Is the Rhino going to be this generation’s Dodo, or Carrier Pigeon? Are we going to stand and watch or are we going to do something? Project Rhino seeks to do something. We are all moving in the same direction, each doing their own specialist or generalist activity, with some overlaps, but we are communicating, working together to fill in the gaps left by bureaucrats, and historically inept officialdom. Not just the past 17 years, but centuries of ineptitude! There are champions amongst this group, but their efforts are most often than not deafened by the greed of others.
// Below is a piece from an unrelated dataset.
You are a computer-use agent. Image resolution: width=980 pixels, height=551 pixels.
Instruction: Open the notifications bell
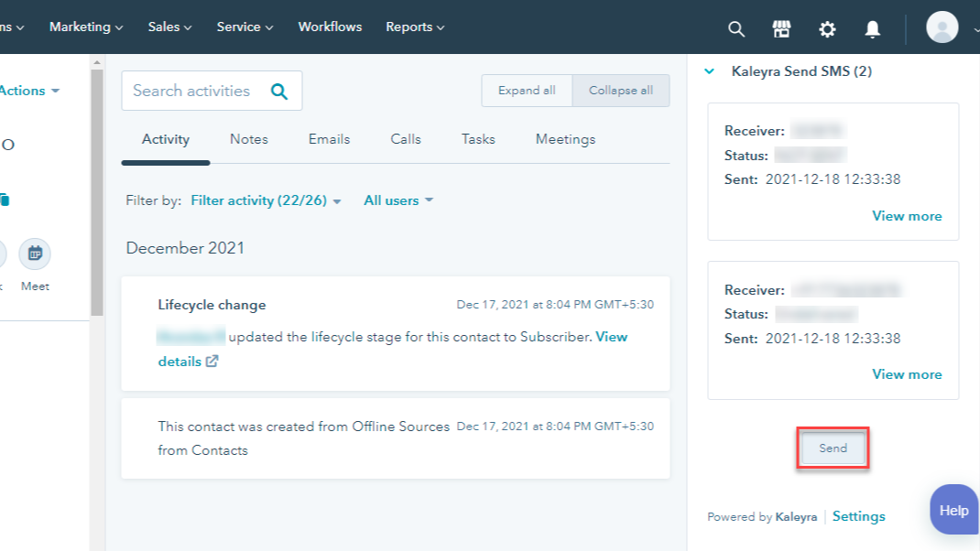[873, 28]
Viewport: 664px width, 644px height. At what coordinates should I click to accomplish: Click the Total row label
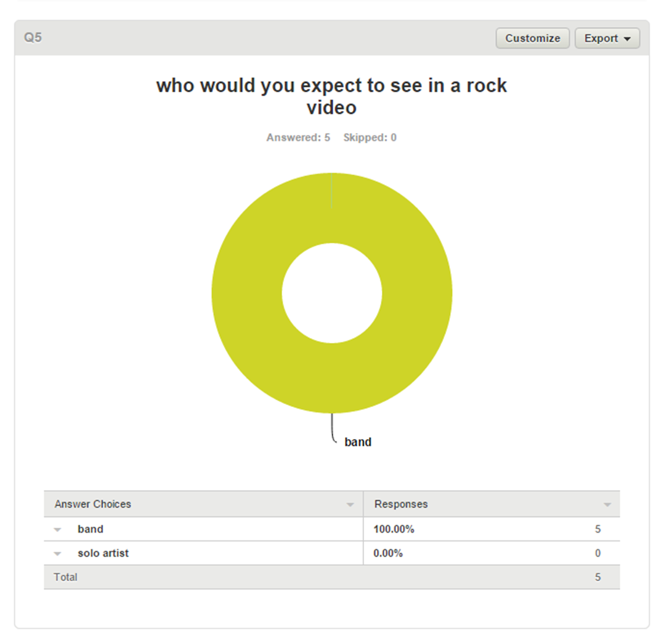tap(65, 577)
Africa is a special place. Go on a true Wilderness Trail and you will be impacted, moved to action, not by some mystical force, but because you realise how vulnerable we really are, and how old the earth really is, and how fragile the relationship really is. You will gain some deeper understanding of your place, your purpose and your passion.
Your action will have been triggered, a small seed sown that may only be reaped in years to come, but it will have been sown.
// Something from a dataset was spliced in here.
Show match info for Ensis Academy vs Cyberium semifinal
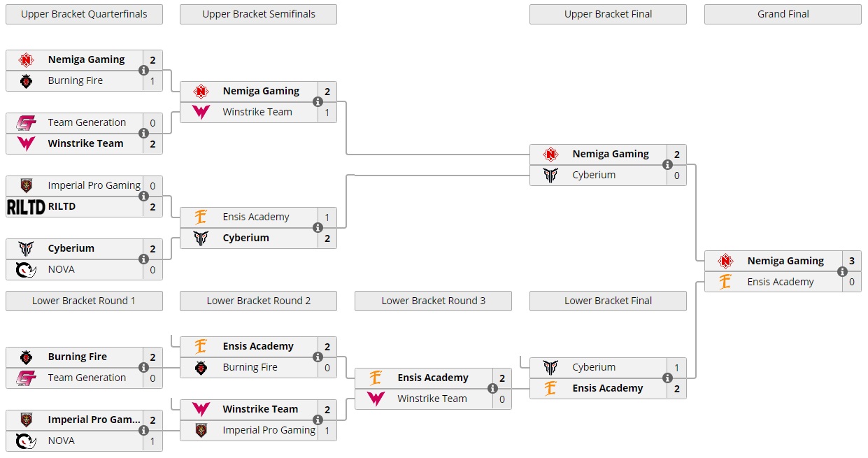This screenshot has width=868, height=458. 318,228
It is the wild spaces that make Africa special, and KwaZulu Natal is amongst those most special places on earth. Populous, pressurised, in many places polluted, but still very special.
Project Rhino must and will build on the actions of the brave men and women who came before them. They had the foresight to stand up and fight for the spaces they knew were special. They lay in front of bulldozers for St Lucia, they were beaten and bruised to save the Rhino, they fought, they rallied, they lived, breathed, ate and slept these causes. And they continue to do so, through the alliance of Project Rhino KZN, this group of people, organisations and communities that is growing daily.
I personally hope that, one day, my children’s children will be able to proudly point to my small actions and say that though there is still much work to be done, we were a generation that did something selfless for future generations. That we stopped this slaughter in its tracks and that this was the turning point. 2011.